On Nodding Terms

Rainer Maria Rilke may have seen something of his own young self when he responded to a letter from an aspiring young poet. We would do well to be as kind to who we used to be.

By Whitney Rio-Ross

In 1902, a nineteen-year-old military student named Franz Xaver Kappus was reading a collection by the up-and-coming poet Rainer Maria Rilke. The school’s chaplain took the book from him to examine the cover and informed him that Rilke had been one of the students in the Lower Military School where he had previously been chaplain. This connection gave Kappus the gumption to send Rilke a few of his poems and a surprisingly personal letter asking for Rilke’s commentary and advice.

Decades later, Kappus published ten of eleven letters Rilke sent him during the years of their correspondence. He titled it Letters to a Young Poet. Nearly a century later, millions of readers—ranging from teens to seniors, poets to pharmacists—still turn to these letters for wisdom on art or life in general. Some read and speak of it as a devotional text, not what Rilke intended when sending each letter, but clearly how Kappus read them.

I thank God that I was never a young poet, at least not as young as Kappus was when he began his correspondence with Rilke. I didn’t begin writing poems in earnest until my mid-twenties. I majored in creative writing for my entire first week of college.
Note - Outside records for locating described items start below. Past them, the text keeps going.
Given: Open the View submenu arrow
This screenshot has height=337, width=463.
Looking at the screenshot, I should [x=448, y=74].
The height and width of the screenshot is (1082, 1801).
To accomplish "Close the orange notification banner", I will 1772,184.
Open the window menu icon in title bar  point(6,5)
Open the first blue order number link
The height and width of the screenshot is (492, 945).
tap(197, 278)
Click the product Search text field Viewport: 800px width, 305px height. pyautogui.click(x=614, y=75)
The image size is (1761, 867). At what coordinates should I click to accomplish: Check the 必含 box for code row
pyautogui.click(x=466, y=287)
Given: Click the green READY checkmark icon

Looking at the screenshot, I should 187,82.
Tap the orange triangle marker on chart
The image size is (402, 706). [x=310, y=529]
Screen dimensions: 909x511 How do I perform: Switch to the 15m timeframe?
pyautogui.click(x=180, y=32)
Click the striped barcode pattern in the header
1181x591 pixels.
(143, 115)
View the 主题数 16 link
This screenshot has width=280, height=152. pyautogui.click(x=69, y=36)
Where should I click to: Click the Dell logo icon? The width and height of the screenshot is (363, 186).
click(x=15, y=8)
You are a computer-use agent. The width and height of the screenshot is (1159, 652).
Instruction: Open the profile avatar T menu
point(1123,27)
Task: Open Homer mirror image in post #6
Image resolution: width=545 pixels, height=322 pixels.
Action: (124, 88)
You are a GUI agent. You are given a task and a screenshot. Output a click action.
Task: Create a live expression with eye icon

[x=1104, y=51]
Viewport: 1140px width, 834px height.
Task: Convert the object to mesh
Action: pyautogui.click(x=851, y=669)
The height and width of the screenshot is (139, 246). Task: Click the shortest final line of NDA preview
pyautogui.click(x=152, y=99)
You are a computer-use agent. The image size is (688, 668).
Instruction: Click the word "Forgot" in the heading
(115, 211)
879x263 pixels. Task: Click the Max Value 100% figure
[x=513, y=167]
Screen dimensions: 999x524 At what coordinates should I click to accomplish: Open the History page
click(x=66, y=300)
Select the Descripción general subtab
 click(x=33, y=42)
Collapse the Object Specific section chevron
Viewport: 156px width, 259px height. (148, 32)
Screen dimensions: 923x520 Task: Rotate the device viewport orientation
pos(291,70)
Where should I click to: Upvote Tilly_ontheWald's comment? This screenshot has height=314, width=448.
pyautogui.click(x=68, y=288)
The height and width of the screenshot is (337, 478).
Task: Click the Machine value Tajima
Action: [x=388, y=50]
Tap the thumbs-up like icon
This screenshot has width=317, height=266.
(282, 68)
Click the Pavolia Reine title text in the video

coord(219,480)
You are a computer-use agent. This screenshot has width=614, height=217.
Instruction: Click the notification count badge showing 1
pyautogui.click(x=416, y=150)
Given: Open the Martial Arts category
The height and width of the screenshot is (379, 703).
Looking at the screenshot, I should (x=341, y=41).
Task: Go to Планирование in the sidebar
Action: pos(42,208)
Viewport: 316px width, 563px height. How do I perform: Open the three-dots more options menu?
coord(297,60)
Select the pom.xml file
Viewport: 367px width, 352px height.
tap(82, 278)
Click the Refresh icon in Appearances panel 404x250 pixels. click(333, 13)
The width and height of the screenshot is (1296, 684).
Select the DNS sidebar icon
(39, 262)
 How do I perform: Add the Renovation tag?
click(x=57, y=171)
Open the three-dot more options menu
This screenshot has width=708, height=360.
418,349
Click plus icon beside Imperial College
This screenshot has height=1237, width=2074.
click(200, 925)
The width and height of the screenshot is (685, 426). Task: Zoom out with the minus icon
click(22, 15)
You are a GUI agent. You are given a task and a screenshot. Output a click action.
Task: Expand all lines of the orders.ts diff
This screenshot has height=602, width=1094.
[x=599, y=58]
I don’t know what possessed me to check that box on my application, but by the time I met with my advisor in late August, I had reclaimed my sanity and switched to English literature.

There are and have been many brilliant poets under the age of twenty; I have even had the pleasure of knowing and publishing some. I would not have been such a poet. I shudder to imagine what I would have written as a teenager at my Evangelical college. As a public-school kid thrown into a world of Christianese and feeling pressured to perform my faith in a new way, I assume that I would have sacrificed craft (of which I already knew nothing) for watery theology, bloating lines into three-point sermons. One thing I know is that unlike Kappus, I wouldn’t have approached a famous poet with my poems, even in the form of a letter. My general nervousness about introducing myself to a stranger—in person or on paper—would have saved me that possible embarrassment.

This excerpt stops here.